Maitresses Cherokees
de Josée Yvon

critiqué par Libris québécis, le 1 mars 2005
(Montréal - 82 ans)


La note:  étoiles
Lesbiennes en perdition
Depuis 1960, le Québec a pris un virage qui l’a propulsé vers la modernité. On a tout reconstruit en dehors des sentiers battus, se débarrassant sans discernement de toutes les valeurs qui avaient assuré notre cohérence devant le conquérant anglais déterminé à transformer les francophones en de loyaux sujets britanniques. Fort de notre survivance, le Québécois n’avait plus qu’à afficher son désir de souveraineté afin de se doter des outils nécessaires pour s’affirmer davantage dans une mer anglo-saxonne. Dans la foulée de la renaissance, les artistes en ont profité pour tracer les sillons que, dorénavant, les Québécois devaient suivre.

En art et en littérature, la contre-culture se manifeste d’abord par une remise en question de la rectitude. Cette volonté de changement s’est accompagnée de provocations afin de détruire définitivement tout esprit iconoclaste. À l’instar de la beat generation, nos artistes se sont montrés très irrespectueux des valeurs qui nous ont permis de survivre jusqu’en 1960. Comme des jeunes qui veulent s’affirmer, ils ont eu recours à l’effronterie comme Robert Charlebois et Plume Latraverse. Ils ont emprunté en particulier un discours vernaculaire, croyant qu’il était le seul capable de traduire le vent de liberté qui soufflait enfin sur le Québec.

Josée Yvon est une poétesse qui suit ce sillage de l’affirmation en prônant un comportement qui renouvelle notre manière d’être présents au monde. À travers ses œuvres, elle véhicule une sexualité ouverte sur la pornographie, un langage populaire voisin de la vulgarité. Comme ses pairs artistes, elle espère, j’imagine, par la glorification des dérèglements provoquer un nouveau consensus autour d’un contrat social qui engloberait les milieux subversifs. Dans Maîtresses-Cherokees, un univers urbain des plus déraisonnable détruit quatre lesbiennes incapables d’afficher leurs blessures. Victimes de l’intolérance, elles ont connu des mondes d’hommes qui les ont abandonnées à leur sort, et parfois avec des enfants qui sont devenus des transsexuels pour servir de guides à ces femmes en quête d’un bonheur inaccessible. Leurs demandes sont de l’ordre du borderline, même dans un monde ouvert. Ce sont des toxicomanes qui noient leur mal existentielle dans des dérivés qui les rapprochent de leur corps mais qui les éloignent de la survie. Sexualité, drogue, tatouages, masochisme forment un cocktail assez explosif.
_ _ _ _ _ _ _
CONSIGNE DE TRAVAIL: Recopiez, s'il vous plaît, la critique de Maitresses Cherokees depuis « Maitresses Cherokees » jusqu'à « Québécois devaient suivre. » inclus, en remplaçant « conquérant anglais » par « occupant anglais ».

DONNÉES FOURNIES:
_ _ _ _ _ _ _
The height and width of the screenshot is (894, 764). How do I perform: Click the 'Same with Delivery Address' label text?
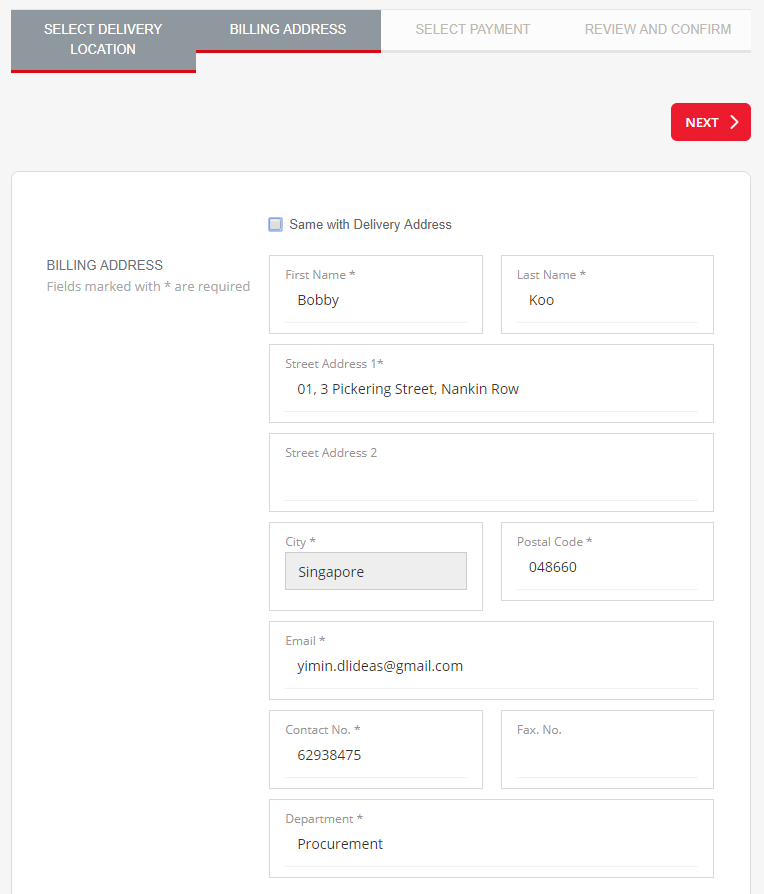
_ _ _ _ _ _ _
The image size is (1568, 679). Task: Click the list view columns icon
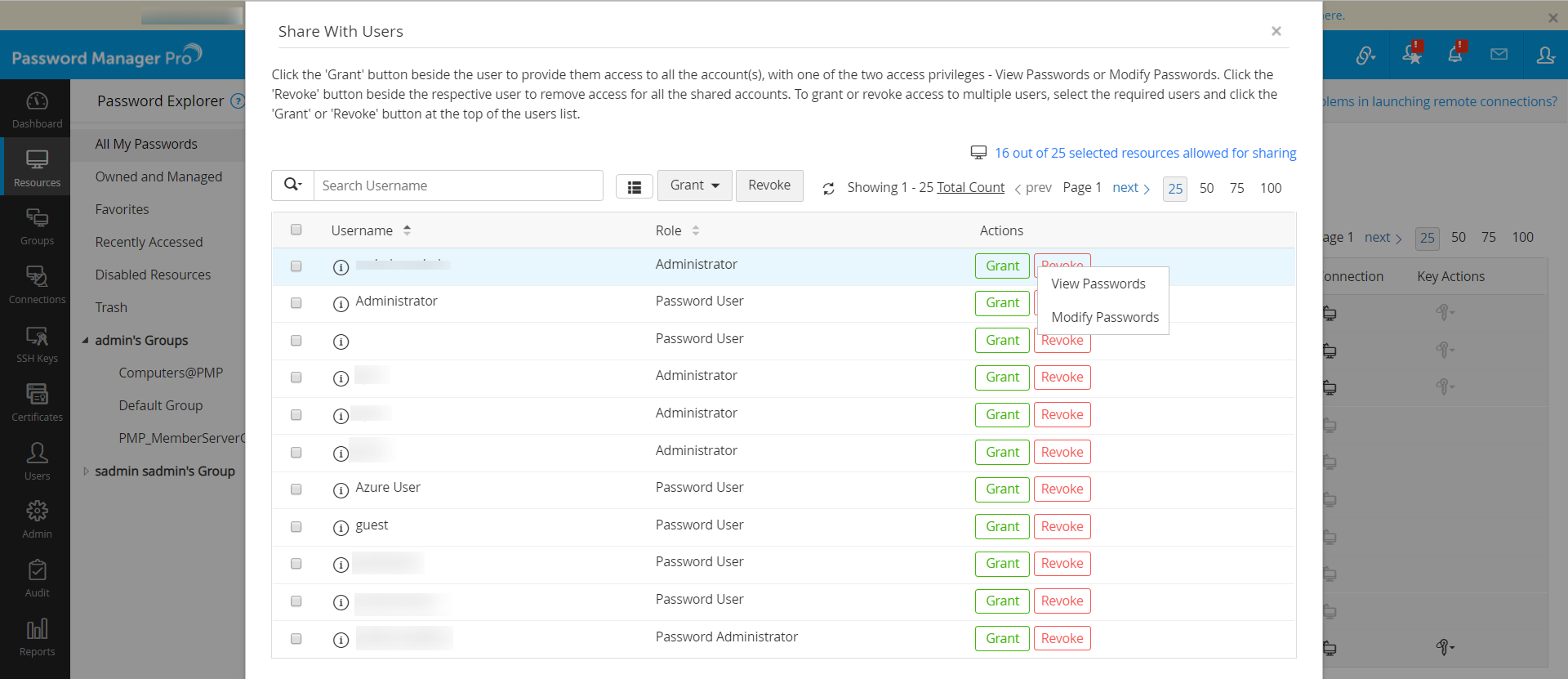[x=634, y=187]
_ _ _ _ _ _ _
CORRIGÉ DÉTAILLÉ:
Maitresses Cherokees
de Josée Yvon

critiqué par Libris québécis, le 1 mars 2005
(Montréal - 82 ans)


La note:  étoiles
Lesbiennes en perdition
Depuis 1960, le Québec a pris un virage qui l’a propulsé vers la modernité. On a tout reconstruit en dehors des sentiers battus, se débarrassant sans discernement de toutes les valeurs qui avaient assuré notre cohérence devant le occupant anglais déterminé à transformer les francophones en de loyaux sujets britanniques. Fort de notre survivance, le Québécois n’avait plus qu’à afficher son désir de souveraineté afin de se doter des outils nécessaires pour s’affirmer davantage dans une mer anglo-saxonne. Dans la foulée de la renaissance, les artistes en ont profité pour tracer les sillons que, dorénavant, les Québécois devaient suivre.